KALIMANTAN TENGAH — Google diam-diam menyiapkan pembaruan besar untuk widget pemutar media di Android Auto. Berdasarkan pantauan Android Authority, tampilan anyar ini sudah ditemukan di balik layar versi terbaru aplikasi Android Auto dan berhasil diaktifkan secara manual.
Sejak perombakan dasbor Android Auto pada 2023 lalu, widget pemutar media tak banyak berubah. Desain saat ini menampilkan sampul album berukuran penuh dengan tombol Play/Pause dan navigasi lagu di bawahnya.

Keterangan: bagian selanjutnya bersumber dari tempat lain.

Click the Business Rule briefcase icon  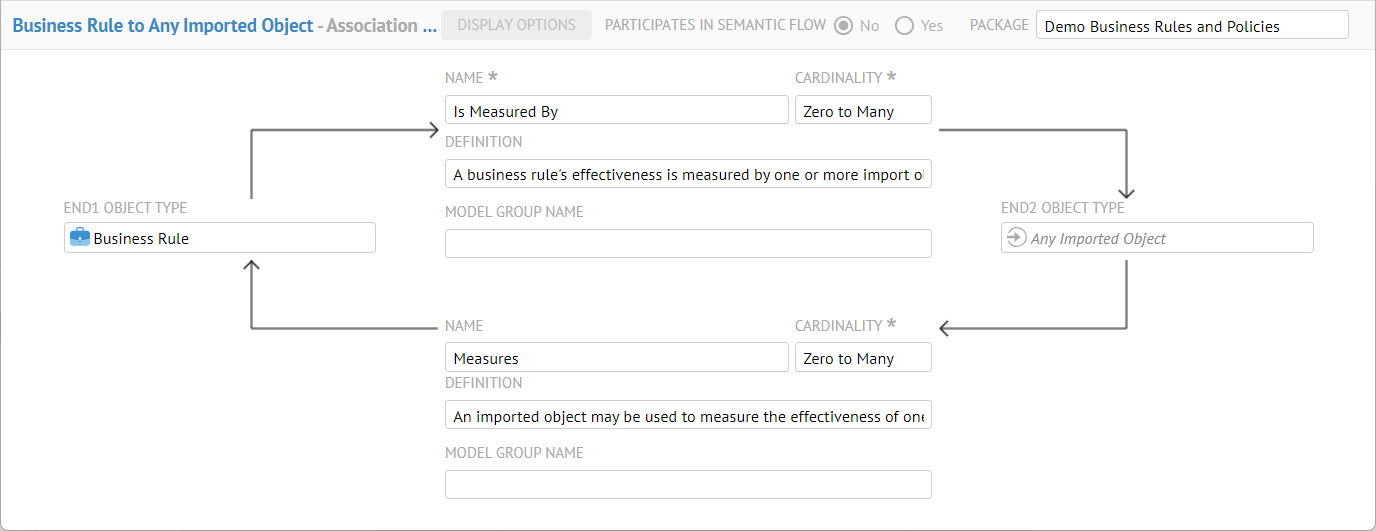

Lapisan Material 3 Expressive yang diterapkan Google pun hanya sekadar polesan visual.
Pada desain baru, pendekatannya justru dibalik. Sampul album diperkecil dan ditempatkan di tengah, dengan informasi lagu di bawahnya. Ruang yang tersisa kemudian diisi dengan deretan tombol kontrol yang lebih lengkap.
Selain tombol Play/Pause dan navigasi lagu standar, Google menambahkan tombol shuffle, repeat, serta tombol jempol ke atas (like). Dalam contoh tangkapan layar yang bocor, tombol-tombol tambahan ini muncul saat memutar lagu dari YouTube Music dan aplikasi media lain yang belum disebutkan namanya—kemungkinan Samsung Music.
Fungsi tombol tambahan ini kemungkinan besar bervariasi tergantung aplikasi. Untuk aplikasi podcast, misalnya, tombol like bisa digantikan dengan kontrol lain yang lebih relevan.
Google juga mengubah latar belakang widget. Alih-alih sampul album penuh warna, desain baru menggunakan versi sampul album yang diblur secara ekstrem. Efek ini membuat teks dan tombol kontrol lebih mudah terbaca saat berkendara—sebuah pertimbangan keamanan yang jelas.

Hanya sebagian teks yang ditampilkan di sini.